The typical spawning period for the species throughout its range is from mid-April to early June. Only large males at least one year and 40 mm in length appear to be sexually mature and do most of the spawning. Females become sexually mature at one year of age; these individuals may be as short as 34 mm in length. However, the largest females develop the earliest mature ova and probably contribute most to the spawning effort.

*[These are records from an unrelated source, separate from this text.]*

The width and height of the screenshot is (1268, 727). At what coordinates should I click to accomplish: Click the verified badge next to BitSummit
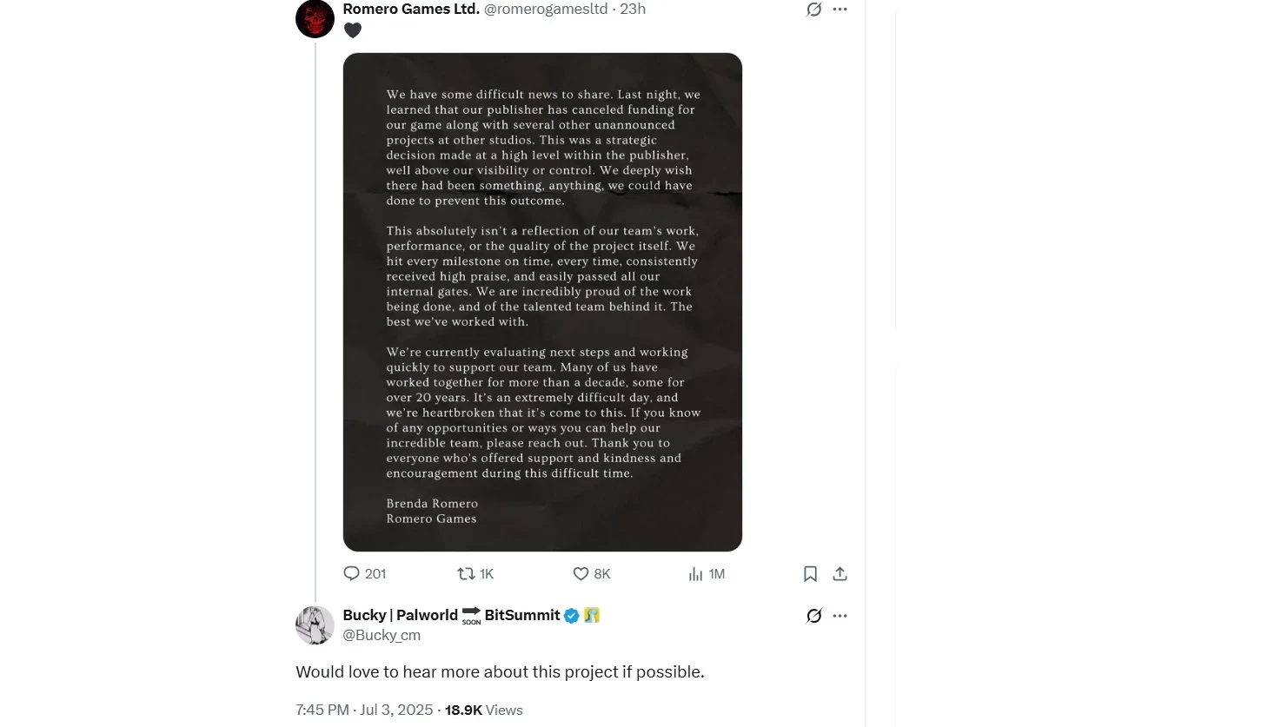click(x=572, y=616)
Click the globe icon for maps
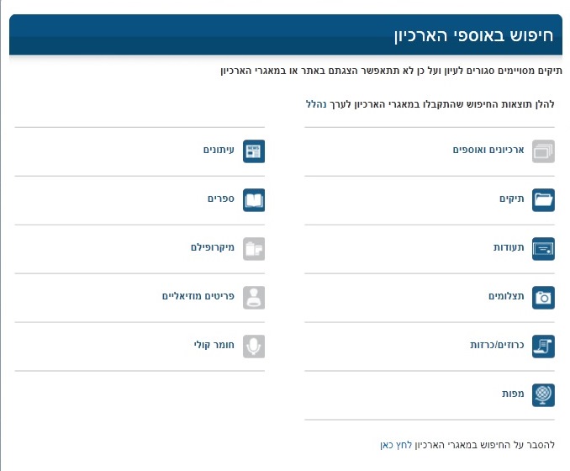Screen dimensions: 570x471 tap(544, 394)
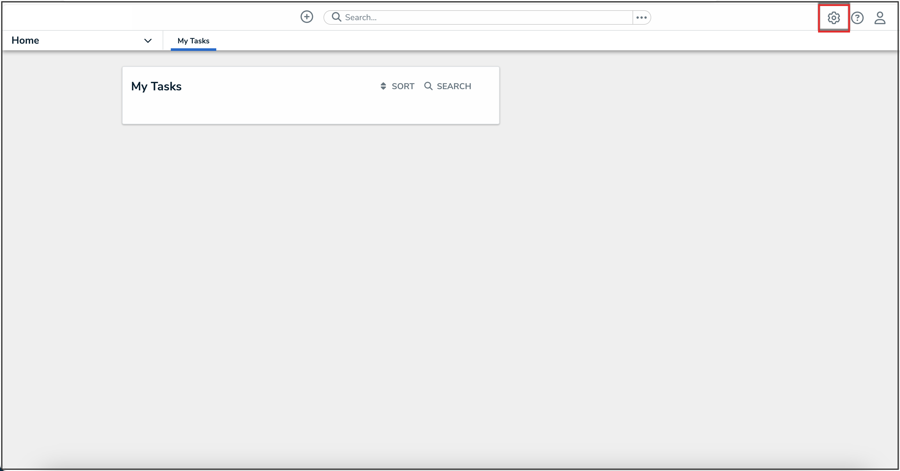Click the Home navigation label

click(x=25, y=41)
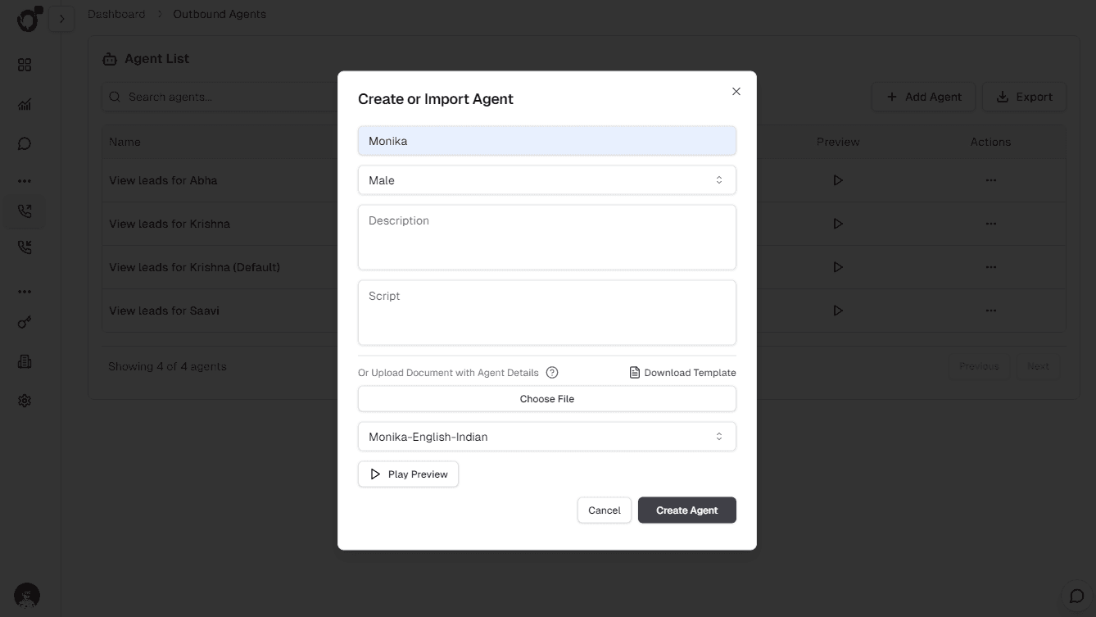Expand the sidebar with the arrow chevron
This screenshot has width=1096, height=617.
point(62,17)
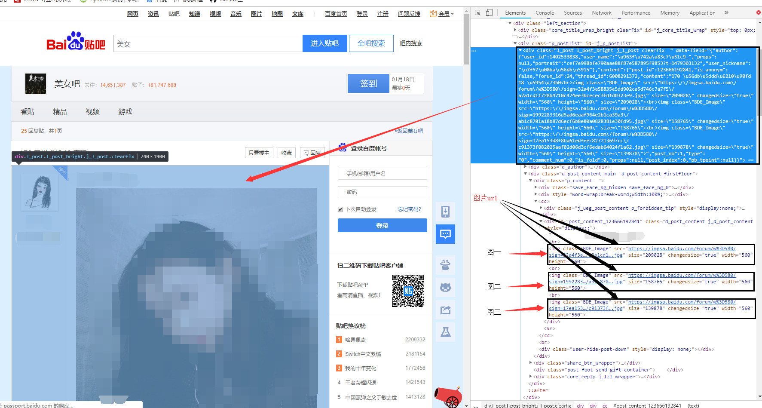Open the 忘记密码 link
762x408 pixels.
point(410,209)
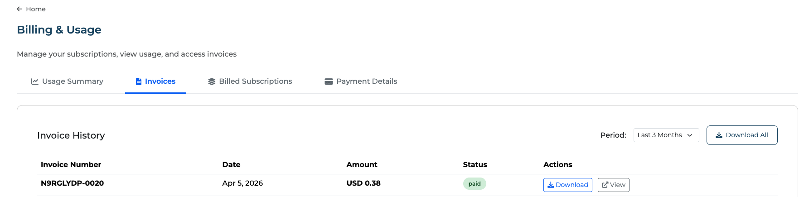Go to the Payment Details tab
This screenshot has width=804, height=197.
pyautogui.click(x=367, y=82)
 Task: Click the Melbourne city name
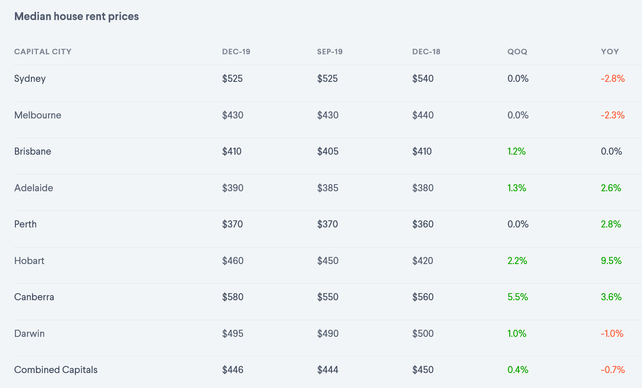point(38,115)
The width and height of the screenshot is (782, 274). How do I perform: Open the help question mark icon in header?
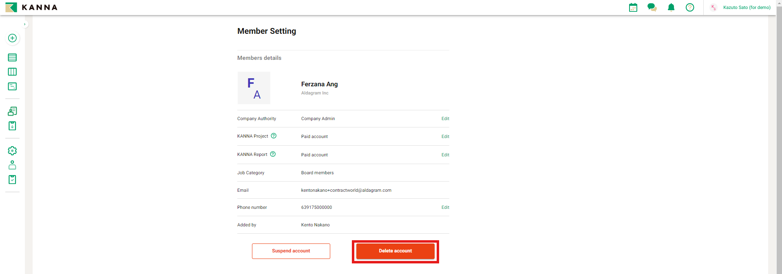(690, 7)
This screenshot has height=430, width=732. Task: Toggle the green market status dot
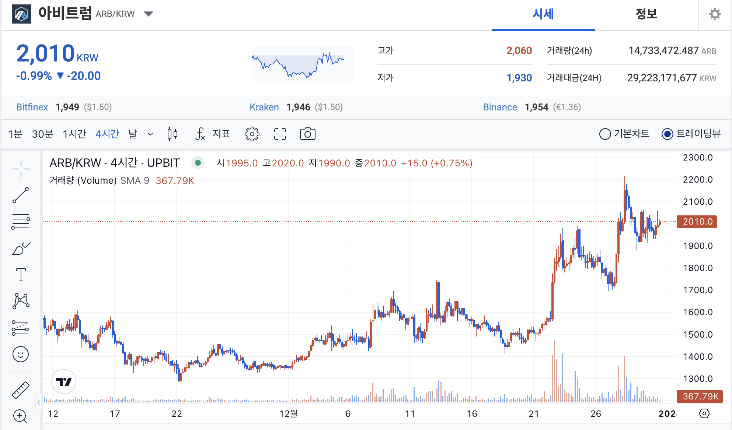198,163
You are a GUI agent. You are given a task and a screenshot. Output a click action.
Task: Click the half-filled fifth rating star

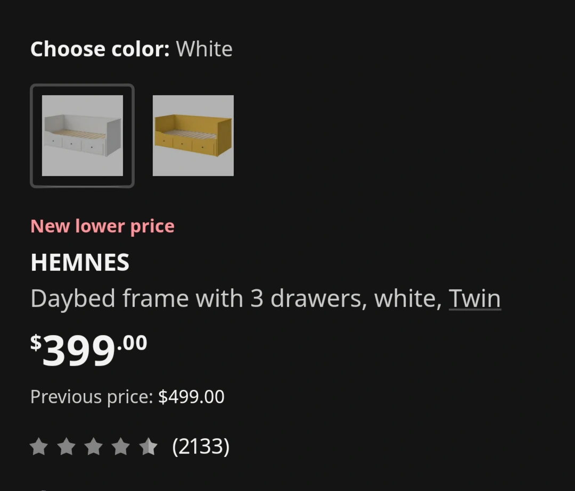click(x=148, y=447)
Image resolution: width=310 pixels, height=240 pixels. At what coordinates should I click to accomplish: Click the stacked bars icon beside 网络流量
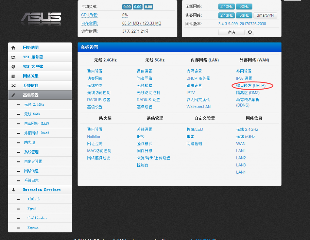[x=13, y=76]
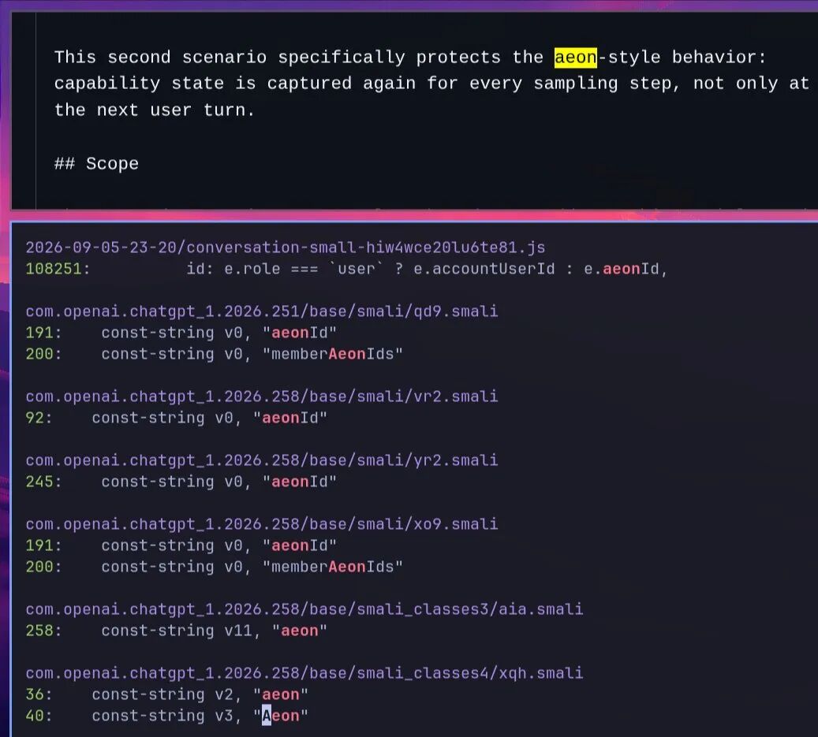Open the vr2.smali file path result
818x737 pixels.
262,396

There is little published data on the nest associates, nest sites and nesting behavior of the bantam sunfish in the wild. One of the few accounts is from Robinson; observations were made in a roadside pool in Saline County, Arkansas, where bantam sunfish had recently spawned in depressions in the mud and leaf litter substrate.

==Conservation==

Environmental degradation caused by anthropogenic disturbance, particularly drainage of wetlands, is probably the greatest threat to the bantam sunfish. "We are not aware of any current management activities being employed in any states focusing on populations of L. symmetricus, except that Illinois is apparently planning possible introduction of the species back into its historic range on the Illinois River (probably backwaters or oxbow lakes) near Pekin...We are not aware of any past or current conservation activities being employed in any states focusing on populations of L. symmetricus, except for its inclusion on State lists of endangered/threatened or special concern species". Limited information on the spawning and nesting habits of bantam sunfish in the wild make it near impossible to determine if populations are reproducing at a sustainable level.